- Activity:
Answer these questions from the abstract on screening rhizobacteria:
1. Which group of biocontrol agents does the abstract single out as important?
2. Where does the in planta method select its PGPR strains from?
3. How many PGPR strains from the rhizosphere of healthy chili were used against bacterial wilt disease?

An in planta method for the screening of Plant Growth Promoting Rhizobacteria to control plant pests and pathogens


Abstract: Plant pests and diseases are among the most important biotic agents causing serious losses and damages to agricultural production. A number of different strategies are currently being employed to manage and to control them, especially using pesticides. As we know, the synthetic pesticides have a negative effect on environment and health. This leads to the enormous interest in finding effective non chemical alternatives to protect plants against pests and diseases, such as biocontrol agents (BCA). One group of important BCA is the Plant Growth Promoting Rhizobacteria (PGPR). This paper explains the effective method to find PGPR strains, which have the ability to control plant pest and diseases, and also to increase growth and yield of plant. This method is based on in planta selection of PGPR from healthy plants in pest or disease endemic areas. This approach focuses on general forms of disease suppression, especially indirect mechanisms, such as induced systemic resistance. We characterized only the best PGPR strains which have several mechanisms, such as to control plant pest and disease and to promote growth and to increase yield of plants. This technique has the possibility to find the new, easy and cheap biocontrol organisms. Our previous study showed that PGPR strains from the rhizosphere of healthy plants could control plant pests and pathogens and also increase plant growth and yield, such as 10 PGPR strains from rhizosphere of healthy ginger to control Ralstonia solanacearum race 4; 13 PGPR strains from rhizosphere of healthy chili to control bacterial wilt disease; 3 indigenous PGPR strains and 2 non-indigenous PGPR’s strains to control the armyworm on onion; 12 PGPR strains from rhizosphere of healthy onion to control Xanthomonas leaf blight disease. The best PGPR strains from onion’s rhizosphere were identified as Pantoea agglomerans, Enterobacter cloacae, Stenotrophomonas sp., Serratia marcescens, five Bacillus thuringiensis strains, B. cereus, B. weihenstephanensis and Bacillus sp. We have obtained the new information, that B. thuringiensis strains could control Xanthomonas leaf blight on onion. As we know, these bacteria commonly act as entomopathogen to control insect pest.

- Extracted material:

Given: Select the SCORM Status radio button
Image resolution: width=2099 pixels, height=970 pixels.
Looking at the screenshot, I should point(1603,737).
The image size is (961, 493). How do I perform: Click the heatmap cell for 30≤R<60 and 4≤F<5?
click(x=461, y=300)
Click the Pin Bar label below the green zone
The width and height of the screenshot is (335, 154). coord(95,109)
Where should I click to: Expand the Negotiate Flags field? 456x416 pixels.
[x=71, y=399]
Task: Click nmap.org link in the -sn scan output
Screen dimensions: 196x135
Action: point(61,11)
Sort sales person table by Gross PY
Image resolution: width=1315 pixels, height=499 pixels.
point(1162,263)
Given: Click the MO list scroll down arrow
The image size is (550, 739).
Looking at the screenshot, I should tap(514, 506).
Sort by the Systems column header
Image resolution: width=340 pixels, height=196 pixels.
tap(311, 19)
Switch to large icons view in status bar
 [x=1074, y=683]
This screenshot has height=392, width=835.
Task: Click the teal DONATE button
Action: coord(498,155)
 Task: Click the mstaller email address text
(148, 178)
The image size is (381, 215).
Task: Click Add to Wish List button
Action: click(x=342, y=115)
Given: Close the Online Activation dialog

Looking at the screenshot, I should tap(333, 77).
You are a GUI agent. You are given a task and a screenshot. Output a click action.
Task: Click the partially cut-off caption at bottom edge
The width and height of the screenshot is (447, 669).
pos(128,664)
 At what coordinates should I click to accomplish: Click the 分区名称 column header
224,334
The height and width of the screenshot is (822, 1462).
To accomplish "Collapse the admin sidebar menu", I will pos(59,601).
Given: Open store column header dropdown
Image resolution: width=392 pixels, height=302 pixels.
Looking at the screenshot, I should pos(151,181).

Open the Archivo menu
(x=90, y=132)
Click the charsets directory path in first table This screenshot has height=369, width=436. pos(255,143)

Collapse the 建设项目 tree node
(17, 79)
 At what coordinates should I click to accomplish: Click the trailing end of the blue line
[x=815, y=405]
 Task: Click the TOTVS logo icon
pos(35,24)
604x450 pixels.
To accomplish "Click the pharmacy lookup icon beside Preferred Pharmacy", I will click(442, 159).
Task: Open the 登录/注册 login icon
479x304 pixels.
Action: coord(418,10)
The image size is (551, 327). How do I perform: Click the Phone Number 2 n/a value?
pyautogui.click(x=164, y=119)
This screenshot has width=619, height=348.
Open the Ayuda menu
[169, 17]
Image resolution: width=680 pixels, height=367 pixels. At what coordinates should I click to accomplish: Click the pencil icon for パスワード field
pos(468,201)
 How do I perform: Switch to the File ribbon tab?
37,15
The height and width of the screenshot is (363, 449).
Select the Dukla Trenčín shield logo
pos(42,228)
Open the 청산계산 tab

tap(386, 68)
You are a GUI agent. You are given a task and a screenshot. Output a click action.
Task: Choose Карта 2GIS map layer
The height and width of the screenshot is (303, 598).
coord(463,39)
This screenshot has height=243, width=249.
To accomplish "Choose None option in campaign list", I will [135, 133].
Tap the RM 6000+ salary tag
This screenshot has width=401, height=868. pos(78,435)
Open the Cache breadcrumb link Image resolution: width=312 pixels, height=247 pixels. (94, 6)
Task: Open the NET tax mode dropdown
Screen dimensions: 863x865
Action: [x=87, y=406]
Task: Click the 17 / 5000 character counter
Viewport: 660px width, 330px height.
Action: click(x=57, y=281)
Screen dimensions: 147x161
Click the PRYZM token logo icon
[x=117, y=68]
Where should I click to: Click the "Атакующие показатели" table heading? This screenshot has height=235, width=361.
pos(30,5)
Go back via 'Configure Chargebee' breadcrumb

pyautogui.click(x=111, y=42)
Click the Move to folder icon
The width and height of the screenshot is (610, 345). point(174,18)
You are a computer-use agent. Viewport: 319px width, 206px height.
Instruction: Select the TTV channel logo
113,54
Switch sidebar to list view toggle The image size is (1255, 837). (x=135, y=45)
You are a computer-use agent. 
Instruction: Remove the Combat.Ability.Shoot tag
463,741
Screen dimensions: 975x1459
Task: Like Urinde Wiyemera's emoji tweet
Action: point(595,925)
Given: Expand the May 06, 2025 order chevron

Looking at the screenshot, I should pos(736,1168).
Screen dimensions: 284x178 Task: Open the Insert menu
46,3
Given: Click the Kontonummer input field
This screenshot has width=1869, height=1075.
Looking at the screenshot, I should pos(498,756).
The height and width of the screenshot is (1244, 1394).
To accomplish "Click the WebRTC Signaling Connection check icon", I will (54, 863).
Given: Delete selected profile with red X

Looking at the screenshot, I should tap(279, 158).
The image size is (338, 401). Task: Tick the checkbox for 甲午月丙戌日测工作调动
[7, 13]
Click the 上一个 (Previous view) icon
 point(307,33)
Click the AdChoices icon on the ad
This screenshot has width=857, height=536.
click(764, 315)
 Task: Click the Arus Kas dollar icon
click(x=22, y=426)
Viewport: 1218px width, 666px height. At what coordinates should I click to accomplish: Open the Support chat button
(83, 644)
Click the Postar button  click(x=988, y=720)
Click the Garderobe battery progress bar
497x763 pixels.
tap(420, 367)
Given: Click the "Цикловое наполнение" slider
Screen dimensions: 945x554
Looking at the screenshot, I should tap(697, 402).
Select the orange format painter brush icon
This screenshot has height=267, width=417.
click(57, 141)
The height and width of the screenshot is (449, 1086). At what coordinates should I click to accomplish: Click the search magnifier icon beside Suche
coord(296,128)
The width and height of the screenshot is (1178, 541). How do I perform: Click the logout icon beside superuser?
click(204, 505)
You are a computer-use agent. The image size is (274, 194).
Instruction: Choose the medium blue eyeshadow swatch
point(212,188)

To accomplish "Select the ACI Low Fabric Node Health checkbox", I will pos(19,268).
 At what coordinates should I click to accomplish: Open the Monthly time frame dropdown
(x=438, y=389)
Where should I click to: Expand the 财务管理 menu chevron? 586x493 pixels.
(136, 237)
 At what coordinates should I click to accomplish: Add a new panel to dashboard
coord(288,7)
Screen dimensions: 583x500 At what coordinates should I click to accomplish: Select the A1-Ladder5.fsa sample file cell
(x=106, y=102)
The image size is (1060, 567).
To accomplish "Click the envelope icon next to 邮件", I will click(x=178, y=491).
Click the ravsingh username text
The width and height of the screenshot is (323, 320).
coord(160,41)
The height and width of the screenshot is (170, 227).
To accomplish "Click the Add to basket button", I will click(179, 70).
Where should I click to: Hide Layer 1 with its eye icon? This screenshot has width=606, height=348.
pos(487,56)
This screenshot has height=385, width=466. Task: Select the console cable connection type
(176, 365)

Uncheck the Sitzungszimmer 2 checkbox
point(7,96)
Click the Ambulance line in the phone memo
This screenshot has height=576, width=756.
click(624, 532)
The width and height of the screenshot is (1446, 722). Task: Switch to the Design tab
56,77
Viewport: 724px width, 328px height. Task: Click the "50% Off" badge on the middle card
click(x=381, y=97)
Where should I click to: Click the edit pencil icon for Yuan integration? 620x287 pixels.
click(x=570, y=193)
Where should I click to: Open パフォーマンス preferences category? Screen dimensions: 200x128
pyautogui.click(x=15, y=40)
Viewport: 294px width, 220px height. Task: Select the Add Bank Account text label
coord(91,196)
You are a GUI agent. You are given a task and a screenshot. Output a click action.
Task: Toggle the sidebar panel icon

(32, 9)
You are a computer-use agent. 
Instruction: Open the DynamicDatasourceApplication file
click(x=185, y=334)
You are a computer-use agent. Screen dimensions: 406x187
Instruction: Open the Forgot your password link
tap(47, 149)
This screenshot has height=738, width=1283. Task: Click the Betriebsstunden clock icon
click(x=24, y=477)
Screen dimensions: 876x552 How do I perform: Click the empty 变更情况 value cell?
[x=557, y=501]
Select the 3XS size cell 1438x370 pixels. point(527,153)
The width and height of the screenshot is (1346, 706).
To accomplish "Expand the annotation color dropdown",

- Solution to this exercise:
1. Plant Growth Promoting Rhizobacteria (PGPR).
2. From healthy plants in pest or disease endemic areas.
3. 13.